Вскоре после этой нашей встречи Сережа, уже окончательно оправившийся от своей тяжелой травмы колена, улетел в Париж на сборы для подготовки к следующему чемпионату, так и не получив от меня ответа по своему вопросу. Как-то (прошло еще пару месяцев) заехал к нам в «Совинтерспорт» Николай Петрович Старостин — скорее не столько по делам, сколько повидаться со своим внуком, который работал в нашей фирме. Я предупредил Михаила Шириняна, чтобы тот, если представится возможность, не забыл организовать мой разговор со Старостиным. Вскоре Миша с Дедом зашли в нашу комнату.
— Дед, — сказал Миша, — это Володя, он хотел поговорить с тобой по контракту Родионова.
— Да, Володя, ну что там у Родионова, — явно недовольно спросил Старостин.
— Николай Петрович, мы работаем по контрактам Родионова и Кузнецова. По своему контракту Сергей получает 50 % от общей суммы, а Женя Кузнецов — 75 %. Может, это не вполне справедливо?
— Здесь, Володя, вот такое дело, — начал объяснять ситуацию Старостин, даже не присев на стул. Он говорил медленно, делая паузу после каждого слова. — Теща Жени Кузнецова ходила ко мне постоянно, говорила, что в Швеции жить на 5 тысяч долларов трудно, всё очень дорого, у Жени двое детей, и всё такое. Вот я и согласился, подписал письмо на увеличение оклада Кузнецову. Так что, если Родионову нужно, пусть пишет бумагу на мое имя, будем в «Спартаке» решать. Только вот Вы (я имею в виду «Совинтерспорт») в это дело не лезьте, пусть он сам. Под лежачий камень вода не течет! — и Старостин медленно, словно в такт своей неторопливой и членораздельной речи, направился к выходу. Затем он остановился, повернулся ко мне и сказал: — Вы, Володя, правы, мы в «Спартаке» оцениваем вклад Родионова в достижения «Спартака» выше, чем Женин, хоть Кузнецов и олимпийский чемпион.
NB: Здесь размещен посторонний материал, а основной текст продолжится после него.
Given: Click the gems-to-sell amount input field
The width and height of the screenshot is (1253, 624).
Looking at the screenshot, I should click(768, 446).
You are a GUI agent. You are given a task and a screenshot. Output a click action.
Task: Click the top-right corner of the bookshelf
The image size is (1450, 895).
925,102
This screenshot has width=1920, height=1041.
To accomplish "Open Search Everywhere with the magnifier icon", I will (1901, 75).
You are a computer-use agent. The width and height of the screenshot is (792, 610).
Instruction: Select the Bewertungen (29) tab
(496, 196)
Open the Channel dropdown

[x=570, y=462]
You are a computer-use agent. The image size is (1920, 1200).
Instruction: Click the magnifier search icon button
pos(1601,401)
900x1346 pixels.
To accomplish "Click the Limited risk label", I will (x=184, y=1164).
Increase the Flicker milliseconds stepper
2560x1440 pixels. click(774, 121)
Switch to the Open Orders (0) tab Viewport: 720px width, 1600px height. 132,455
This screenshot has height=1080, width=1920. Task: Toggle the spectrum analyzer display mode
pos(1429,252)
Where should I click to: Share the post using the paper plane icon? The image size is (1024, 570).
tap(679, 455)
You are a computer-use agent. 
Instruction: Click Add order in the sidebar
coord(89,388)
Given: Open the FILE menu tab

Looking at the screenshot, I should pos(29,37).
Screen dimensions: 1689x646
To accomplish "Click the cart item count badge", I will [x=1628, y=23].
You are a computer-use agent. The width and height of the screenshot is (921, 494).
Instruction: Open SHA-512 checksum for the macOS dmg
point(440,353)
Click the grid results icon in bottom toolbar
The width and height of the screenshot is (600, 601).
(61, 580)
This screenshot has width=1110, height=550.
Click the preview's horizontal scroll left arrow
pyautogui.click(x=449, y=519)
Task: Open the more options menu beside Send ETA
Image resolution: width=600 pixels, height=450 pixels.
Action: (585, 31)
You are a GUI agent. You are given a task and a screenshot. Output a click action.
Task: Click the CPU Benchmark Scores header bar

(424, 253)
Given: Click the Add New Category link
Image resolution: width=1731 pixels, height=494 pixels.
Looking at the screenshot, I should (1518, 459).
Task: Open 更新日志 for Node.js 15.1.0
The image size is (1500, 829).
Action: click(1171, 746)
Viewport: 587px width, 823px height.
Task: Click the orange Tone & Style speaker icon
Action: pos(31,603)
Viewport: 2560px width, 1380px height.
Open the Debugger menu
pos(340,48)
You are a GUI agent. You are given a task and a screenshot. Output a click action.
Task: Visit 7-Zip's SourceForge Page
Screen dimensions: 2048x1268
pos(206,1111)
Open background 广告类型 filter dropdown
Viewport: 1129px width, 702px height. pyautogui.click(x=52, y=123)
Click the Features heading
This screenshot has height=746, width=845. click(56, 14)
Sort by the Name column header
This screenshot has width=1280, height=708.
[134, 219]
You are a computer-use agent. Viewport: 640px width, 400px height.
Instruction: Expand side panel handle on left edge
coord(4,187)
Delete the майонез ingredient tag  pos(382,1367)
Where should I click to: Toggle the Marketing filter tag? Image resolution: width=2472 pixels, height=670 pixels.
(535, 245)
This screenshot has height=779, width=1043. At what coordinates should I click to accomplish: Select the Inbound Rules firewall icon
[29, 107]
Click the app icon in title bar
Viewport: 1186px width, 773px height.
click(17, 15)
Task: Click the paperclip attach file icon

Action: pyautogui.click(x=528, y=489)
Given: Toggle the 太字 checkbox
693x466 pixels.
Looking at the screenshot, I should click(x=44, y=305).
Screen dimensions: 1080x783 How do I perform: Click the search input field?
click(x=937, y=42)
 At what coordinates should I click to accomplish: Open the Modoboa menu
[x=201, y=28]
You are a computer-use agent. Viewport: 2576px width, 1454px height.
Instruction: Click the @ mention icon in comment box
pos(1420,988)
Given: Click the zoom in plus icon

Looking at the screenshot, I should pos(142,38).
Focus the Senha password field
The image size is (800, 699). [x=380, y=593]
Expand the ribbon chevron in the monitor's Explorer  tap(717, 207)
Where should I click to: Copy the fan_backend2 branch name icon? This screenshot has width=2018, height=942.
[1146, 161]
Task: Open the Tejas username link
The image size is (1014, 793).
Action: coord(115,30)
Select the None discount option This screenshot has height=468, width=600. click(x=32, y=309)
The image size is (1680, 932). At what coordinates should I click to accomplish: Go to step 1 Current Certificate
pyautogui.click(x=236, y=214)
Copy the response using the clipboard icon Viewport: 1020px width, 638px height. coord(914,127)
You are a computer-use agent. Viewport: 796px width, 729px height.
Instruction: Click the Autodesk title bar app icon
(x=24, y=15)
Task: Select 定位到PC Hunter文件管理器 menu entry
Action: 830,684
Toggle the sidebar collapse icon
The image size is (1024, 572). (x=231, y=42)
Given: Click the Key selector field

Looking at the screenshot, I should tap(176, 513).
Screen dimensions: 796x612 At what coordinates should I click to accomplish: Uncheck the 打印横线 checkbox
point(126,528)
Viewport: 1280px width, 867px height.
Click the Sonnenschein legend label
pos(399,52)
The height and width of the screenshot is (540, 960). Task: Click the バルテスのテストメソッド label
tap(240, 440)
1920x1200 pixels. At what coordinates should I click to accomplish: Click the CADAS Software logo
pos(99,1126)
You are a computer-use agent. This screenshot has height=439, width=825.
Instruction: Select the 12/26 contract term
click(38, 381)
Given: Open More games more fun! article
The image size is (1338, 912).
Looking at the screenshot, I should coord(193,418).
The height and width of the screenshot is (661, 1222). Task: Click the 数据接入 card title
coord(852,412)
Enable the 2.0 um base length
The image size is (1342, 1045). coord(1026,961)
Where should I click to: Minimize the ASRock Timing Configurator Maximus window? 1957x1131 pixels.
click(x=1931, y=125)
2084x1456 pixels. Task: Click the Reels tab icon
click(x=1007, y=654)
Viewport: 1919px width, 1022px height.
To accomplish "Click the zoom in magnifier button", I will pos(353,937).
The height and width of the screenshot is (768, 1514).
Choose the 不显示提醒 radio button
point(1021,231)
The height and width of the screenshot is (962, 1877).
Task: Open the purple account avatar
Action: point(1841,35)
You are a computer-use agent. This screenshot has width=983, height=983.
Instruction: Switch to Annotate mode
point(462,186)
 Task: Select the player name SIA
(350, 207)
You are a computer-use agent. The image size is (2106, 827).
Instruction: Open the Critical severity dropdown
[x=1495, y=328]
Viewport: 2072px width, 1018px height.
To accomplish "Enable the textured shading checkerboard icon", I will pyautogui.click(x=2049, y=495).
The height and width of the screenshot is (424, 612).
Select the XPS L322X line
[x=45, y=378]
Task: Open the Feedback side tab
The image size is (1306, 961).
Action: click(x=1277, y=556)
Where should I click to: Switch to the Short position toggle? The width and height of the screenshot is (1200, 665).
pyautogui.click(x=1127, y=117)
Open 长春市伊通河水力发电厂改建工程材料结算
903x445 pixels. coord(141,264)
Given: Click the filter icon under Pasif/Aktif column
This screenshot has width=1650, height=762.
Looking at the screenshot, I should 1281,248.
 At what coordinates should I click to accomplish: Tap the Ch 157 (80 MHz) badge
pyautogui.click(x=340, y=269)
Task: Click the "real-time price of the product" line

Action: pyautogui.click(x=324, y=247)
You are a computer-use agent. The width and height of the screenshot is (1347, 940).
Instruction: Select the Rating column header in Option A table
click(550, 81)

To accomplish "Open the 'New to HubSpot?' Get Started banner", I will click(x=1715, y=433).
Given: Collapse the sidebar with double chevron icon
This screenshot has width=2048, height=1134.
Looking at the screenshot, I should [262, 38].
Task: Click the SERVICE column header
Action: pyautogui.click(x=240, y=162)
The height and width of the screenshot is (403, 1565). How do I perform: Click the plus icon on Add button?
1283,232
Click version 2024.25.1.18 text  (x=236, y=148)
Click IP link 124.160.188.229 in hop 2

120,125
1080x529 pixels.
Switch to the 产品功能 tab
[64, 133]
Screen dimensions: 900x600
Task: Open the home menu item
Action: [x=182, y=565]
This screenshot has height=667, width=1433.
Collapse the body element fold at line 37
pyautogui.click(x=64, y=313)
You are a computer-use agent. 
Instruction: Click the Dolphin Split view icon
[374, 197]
Так что, пускай Сергей сам занимается своим вопросом, я думаю, мы его поддержим.
— А как же он, Николай Петрович, может это сделать, если он во Франции?
— Тогда пускай его родственники занимаются, кто-то ведь у него здесь есть, — ответил Старостин и медленно вышел из комнаты.
Я тут же позвонил Сергею в Париж и сказал, чтобы он написал письмо на имя Старостина, и продиктовал его примерное содержание. Прошло еще чуть меньше двух месяцев, и к нам пришло письмо из «Спартака» с решением о значительном повышении зарплаты Родионову. Мы тут же сообщили в «Ред Стар», чтобы они перечисляли в Москву на счет «Спартака» только 25 % от суммы контракта Сергея. Остальные деньги причитались ему самому (но перевод, естественно, осуществлялся через счет «Совинтерспорт», для того, чтобы французский клуб не платил высокие налоги, т. е., зарплата Сергея была как бы частью трансферной суммы). Я попросил Сергея, чтобы он, как только получит на свой счет 87,5 тысяч долларов (за сезон 1990/91 года), тут же сообщил мне, что всё в порядке. Но Сергей не звонил. Дела тогда у Сергея шли хорошо, он постоянно играл, много забивал, команда «Ред Стар» боролась за выход в высшую лигу. Однажды, в марте 1992 года Сергей все-таки позвонил и со свойственной ему застенчивостью сообщил мне, что по просьбе президента клуба, г-на Бра, принимая во внимание временные финансовые трудности клуба, он согласился на полугодовую отсрочку перечисления причитающихся ему денег. Однако к тому времени полгода истекли, а деньги все не поступали, и Сергей начал было уже сомневаться в исполнительности президента. Поэтому Родионов и попросил меня приехать во Францию, поскольку переписка зашла в тупик и не давала результатов.